Tropical Support Vector Machines: Evaluations and Extension to Function Spaces
Ruriko Yoshida, Misaki Takamori, Hideyuki Matsumoto, Keiji, Miura

TL;DR
This paper evaluates tropical SVMs, providing generalization error bounds, analyzing their robustness against high dimensionality, and extending the concept to function spaces with tropical metrics.
Contribution
It offers the first theoretical and empirical analysis of tropical SVMs' generalization bounds and robustness, and introduces their extension to function spaces.
Findings
Tropical SVMs have generalization error bounds dependent on dimension.
They are robust against the curse of dimensionality in high-dimensional data.
Tropical SVMs can be extended to function spaces using tropical metrics.
Abstract
Support Vector Machines (SVMs) are one of the most popular supervised learning models to classify using a hyperplane in an Euclidean space.
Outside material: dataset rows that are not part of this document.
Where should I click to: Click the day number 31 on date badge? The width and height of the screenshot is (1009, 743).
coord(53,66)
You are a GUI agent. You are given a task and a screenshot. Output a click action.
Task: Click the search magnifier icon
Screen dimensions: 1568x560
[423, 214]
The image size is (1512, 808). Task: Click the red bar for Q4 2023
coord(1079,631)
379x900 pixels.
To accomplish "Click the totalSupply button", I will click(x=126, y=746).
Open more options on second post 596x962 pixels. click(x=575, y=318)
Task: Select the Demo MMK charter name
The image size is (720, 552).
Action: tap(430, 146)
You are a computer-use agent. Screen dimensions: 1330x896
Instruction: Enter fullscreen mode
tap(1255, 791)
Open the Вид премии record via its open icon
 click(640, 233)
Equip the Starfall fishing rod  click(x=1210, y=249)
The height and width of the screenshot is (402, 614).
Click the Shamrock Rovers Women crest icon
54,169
Similar to SVMs, tropical SVMs classify data points using a tropical hyperplane under the tropical metric with the max-plus algebra. In this paper, first we show generalization error bounds of tropical SVMs over the tropical projective torus. While the generalization error bounds attained via Vapnik-Chervonenkis (VC) dimensions in a distribution-free manner still depend on the dimension, we also show numerically and theoretically by extreme value statistics that the tropical SVMs for classifying data points from two Gaussian distributions as well as empirical data sets of different neuron types are fairly robust against the curse of dimensionality. Extreme value statistics also underlie the anomalous scaling behaviors of the tropical distance…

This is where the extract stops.